**Assigned task A:** In the keratoconus abstract, how many minutes of UV light exposure did the crosslinking involve?
**Assigned task B:** In the keratoconus abstract, rewrite the passage starting at "Simultaneous PRK and CXL" and ending at "corneal collagen crosslinking.", renaming "PRK" as "photorefractive keratectomy".
**Assigned task C:** Translate this sentence from the keratoconus abstract into Spanish: "UCVA between 20/80-20/25 and BSCVA between 20/50-20/25 in all cases."

**Excerpt to read:**
↓↓↓
Simultaneous PRK and CXL in Patients With Keratoconus Diagnosed After Rabinowitz-McDonnell Modified Criteria
Narrative Responses:
Purpose
Evaluate refractive improvement and keratometric stability at 12 and 18 months follow-up in 24 eyes with keratoconus diagnosed following Rabinowitz-McDonnell modified criteria, treated with simultaneous PRK and corneal collagen crosslinking.
Methods
Twenty-four eyes, M age 29, diagnosis keratoconus SimK >47.2D. Preoperative UCVA, BSCVA manifest, cicloplegic, Input refraction, keratometry K1 K2, pakimetry with TOMEY T5. PRK no mytomicin VISX STAR S4 IR EXCIMER LASER (AMO, Inc.) epithelium abrasion 9 mm. PAMPA NANO Nomo gram Input all cases: 70% treatment sphere 90% cylinder. Immediately Crosslinking performed same surgeon IROC UV-X 2000, 0.1% riboflavin 20% dextran solution instilled every 3 minutes 60 minutes, 10 minutes exposure to UV light, Wl 365 +/- 10 nm, 7.5 mm zone irradiance 9 mW/Cm2. Moxifluoxacin drops, bandage lens. Assessed daily first week, 3, 6, 12, 18 months postop. Retrospective
Results
Preoperative MSph -2,23D ±1,99 MCyl -3,52±0, 99 MSph Eq-3,66D. UCVA less than 20/80 all cases. BSCVA between 20/80-20/40. Mpakimetry 487 microns. MK1 51, 93D, and M K2 47,52D. MInput Sph -1,66D Cyl -3,54D, Mean Total Ablation Depth of 32,42 microns. Postoperative 18 months follow-up: M Sph -0,42D ±0,56 MCyl-0, 92D ± 0,88; MSphEq -0,58D. UCVA between 20/80-20/25 and BSCVA between 20/50-20/25 in all cases. Mean K1: 47,46D and M K2: 44,58D. Gain-loss of lines BSCVA (safety): no loss, the majority (66,7%) gained 2 and 5 lines (66,7%). No endothelial damage or haze.
↑↑↑
**Information:**
↓↓↓
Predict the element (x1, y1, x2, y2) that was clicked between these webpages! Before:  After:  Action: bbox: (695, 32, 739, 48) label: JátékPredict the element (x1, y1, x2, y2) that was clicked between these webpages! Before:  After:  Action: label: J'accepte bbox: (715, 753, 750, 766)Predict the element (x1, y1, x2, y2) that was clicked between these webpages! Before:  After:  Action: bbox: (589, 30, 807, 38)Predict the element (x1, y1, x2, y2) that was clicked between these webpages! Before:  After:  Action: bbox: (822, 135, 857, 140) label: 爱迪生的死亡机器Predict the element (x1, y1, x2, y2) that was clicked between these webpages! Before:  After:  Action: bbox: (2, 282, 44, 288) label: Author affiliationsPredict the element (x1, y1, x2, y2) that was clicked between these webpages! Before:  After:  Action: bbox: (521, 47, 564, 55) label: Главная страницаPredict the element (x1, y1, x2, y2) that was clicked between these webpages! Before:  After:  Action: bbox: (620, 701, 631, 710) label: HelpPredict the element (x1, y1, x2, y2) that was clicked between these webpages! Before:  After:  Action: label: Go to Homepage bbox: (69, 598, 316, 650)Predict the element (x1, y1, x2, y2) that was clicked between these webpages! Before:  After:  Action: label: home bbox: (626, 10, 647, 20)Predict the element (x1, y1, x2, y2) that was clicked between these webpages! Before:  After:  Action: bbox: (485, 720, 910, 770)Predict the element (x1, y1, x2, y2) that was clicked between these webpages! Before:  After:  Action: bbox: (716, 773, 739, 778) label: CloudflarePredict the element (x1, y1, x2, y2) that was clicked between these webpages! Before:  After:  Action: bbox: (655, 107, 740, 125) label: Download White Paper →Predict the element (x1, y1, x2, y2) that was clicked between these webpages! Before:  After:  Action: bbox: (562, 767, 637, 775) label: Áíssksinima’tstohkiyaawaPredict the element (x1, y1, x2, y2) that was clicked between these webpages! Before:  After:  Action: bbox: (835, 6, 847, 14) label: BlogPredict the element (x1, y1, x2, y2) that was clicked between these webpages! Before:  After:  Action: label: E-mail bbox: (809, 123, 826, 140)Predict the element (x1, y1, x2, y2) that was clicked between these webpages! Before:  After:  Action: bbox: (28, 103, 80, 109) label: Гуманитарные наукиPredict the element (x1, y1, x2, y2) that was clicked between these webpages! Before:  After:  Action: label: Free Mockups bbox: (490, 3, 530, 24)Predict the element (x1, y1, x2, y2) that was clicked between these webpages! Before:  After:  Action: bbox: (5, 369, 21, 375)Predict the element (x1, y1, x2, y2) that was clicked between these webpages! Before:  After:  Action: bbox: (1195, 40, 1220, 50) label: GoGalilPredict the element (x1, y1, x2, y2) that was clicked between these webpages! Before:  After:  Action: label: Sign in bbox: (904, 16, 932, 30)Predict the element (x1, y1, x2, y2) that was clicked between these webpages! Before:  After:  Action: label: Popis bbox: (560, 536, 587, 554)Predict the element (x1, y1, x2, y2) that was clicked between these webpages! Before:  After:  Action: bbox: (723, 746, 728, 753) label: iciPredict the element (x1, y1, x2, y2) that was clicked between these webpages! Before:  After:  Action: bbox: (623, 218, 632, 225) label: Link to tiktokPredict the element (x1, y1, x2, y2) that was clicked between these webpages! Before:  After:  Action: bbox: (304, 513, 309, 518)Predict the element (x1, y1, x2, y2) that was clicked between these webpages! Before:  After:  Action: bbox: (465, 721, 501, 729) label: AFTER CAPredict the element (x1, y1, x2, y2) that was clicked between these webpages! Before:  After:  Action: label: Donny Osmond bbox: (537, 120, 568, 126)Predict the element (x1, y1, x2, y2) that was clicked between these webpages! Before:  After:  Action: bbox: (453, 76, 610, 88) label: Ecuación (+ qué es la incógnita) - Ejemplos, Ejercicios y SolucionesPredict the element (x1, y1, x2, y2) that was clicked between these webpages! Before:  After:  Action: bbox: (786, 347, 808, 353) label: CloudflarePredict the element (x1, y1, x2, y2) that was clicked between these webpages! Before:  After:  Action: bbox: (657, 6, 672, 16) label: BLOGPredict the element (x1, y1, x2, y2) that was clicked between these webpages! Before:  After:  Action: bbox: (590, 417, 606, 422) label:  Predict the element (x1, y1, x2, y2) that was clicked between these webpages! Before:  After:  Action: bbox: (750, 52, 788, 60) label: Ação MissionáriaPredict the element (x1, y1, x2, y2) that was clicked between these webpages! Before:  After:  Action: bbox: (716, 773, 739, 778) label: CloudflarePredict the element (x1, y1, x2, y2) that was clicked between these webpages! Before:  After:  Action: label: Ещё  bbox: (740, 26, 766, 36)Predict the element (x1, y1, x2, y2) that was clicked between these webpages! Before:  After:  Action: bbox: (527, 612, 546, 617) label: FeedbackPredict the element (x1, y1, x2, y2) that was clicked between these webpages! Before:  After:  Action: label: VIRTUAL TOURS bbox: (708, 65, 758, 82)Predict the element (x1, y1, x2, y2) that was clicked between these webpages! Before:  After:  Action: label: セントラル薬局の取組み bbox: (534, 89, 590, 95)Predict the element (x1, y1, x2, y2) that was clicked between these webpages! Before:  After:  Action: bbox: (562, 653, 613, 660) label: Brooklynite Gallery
↑↑↑
**Exercise answer A:** 10 minutes

**Exercise answer B:**
Simultaneous photorefractive keratectomy and CXL in Patients With Keratoconus Diagnosed After Rabinowitz-McDonnell Modified Criteria
Narrative Responses:
Purpose
Evaluate refractive improvement and keratometric stability at 12 and 18 months follow-up in 24 eyes with keratoconus diagnosed following Rabinowitz-McDonnell modified criteria, treated with simultaneous photorefractive keratectomy and corneal collagen crosslinking.

**Exercise answer C:** UCVA entre 20/80-20/25 y BSCVA entre 20/50-20/25 en todos los casos.